Een dronckaert by hemzelven meynt dat hy wonder siet
(Cornelis Crul) XVIb / 1611
[Teksteditie: C. Kruyskamp (ed.), Cornelis Crul – Heynken de Luyere en andere gedichten. Klassieke Galerij – nr. 48, De Nederlandsche Boekhandel, Antwerpen, 1950, pp. 55-65 = Een Dronckaert die wonder siet ed. 1950]
[Hummelen 3 X 1]
Auteur
De Antwerpse rederijker Cornelis Crul (overleden tussen 1538 en 1551).
Genre
Een dramatische monoloog in Middelnederlandse verzen [ed. 1950: XV].
Situering / datering
Deze monoloog (284 verzen) bleef bewaard in een druk: Sommighe schoone Colloqvien, Oft Tsamen-sprekinghen wt Erasmo Roterodamo (Delft, Adriaen Gerritsz, 1611 – drie bewaarde exemplaren, waarvan één incompleet) [ed. 1950: XIV / XIX]. Deze druk bevat vijf stukken: vertalingen uit het Latijn van vier Colloquia van Erasmus, en onderhavige monoloog.
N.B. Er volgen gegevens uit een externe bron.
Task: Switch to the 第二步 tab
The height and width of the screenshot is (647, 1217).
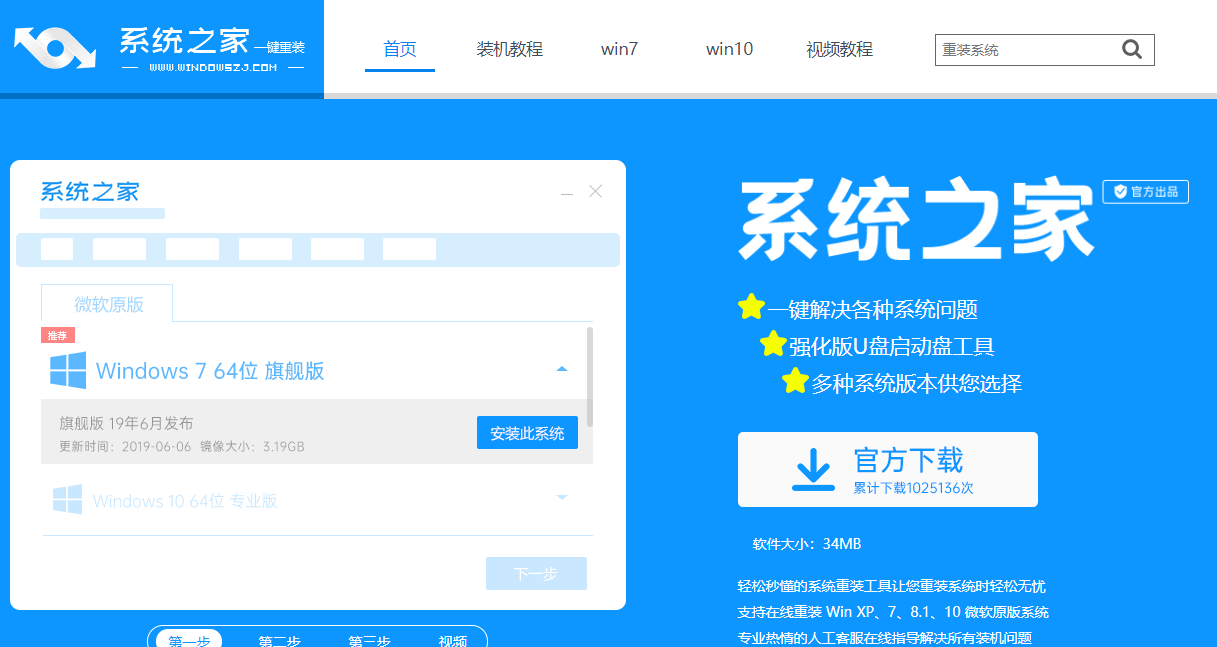Action: point(278,640)
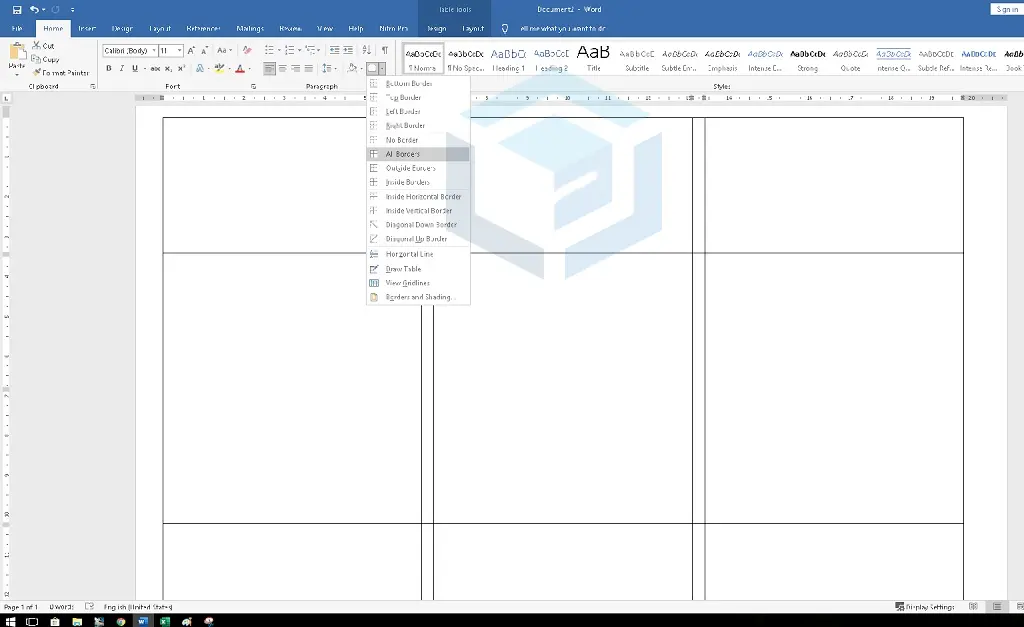1024x627 pixels.
Task: Click the Save icon in title bar
Action: coord(17,10)
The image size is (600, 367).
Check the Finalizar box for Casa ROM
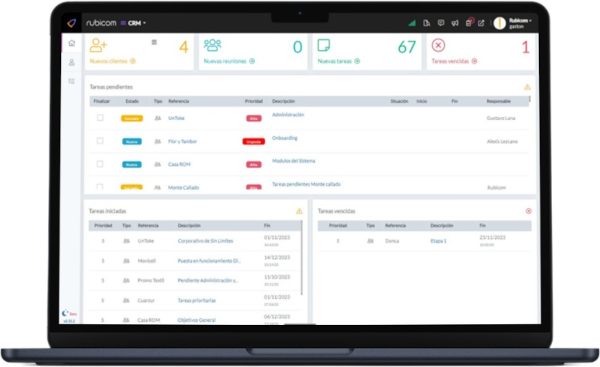click(100, 164)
Deze laatste moet in elk geval na 1531 geschreven zijn [ed. 1950: XVI].
Inhoud
Een dronkeman zwijmelt over straat, in de mening dat hij op weg is naar de hemel. Zogenaamd vanuit de lucht beschouwt hij (erg alert voor een beschonkene) ’s mensen reilen en zeilen, wat Crul de gelegenheid biedt een aantal scherpe, moraliserende prikken uit te delen.
Thematiek
Satirisch-moraliserend.
Receptie
Stadsliteratuur. Het betreft hier een rederijkersspel van een Antwerpse rederijker, gedrukt te Delft. Verbanden met Antwerpen en Delft.
Profaan / religieus?
Profaan met lichte stichtelijk-religieuze inslag.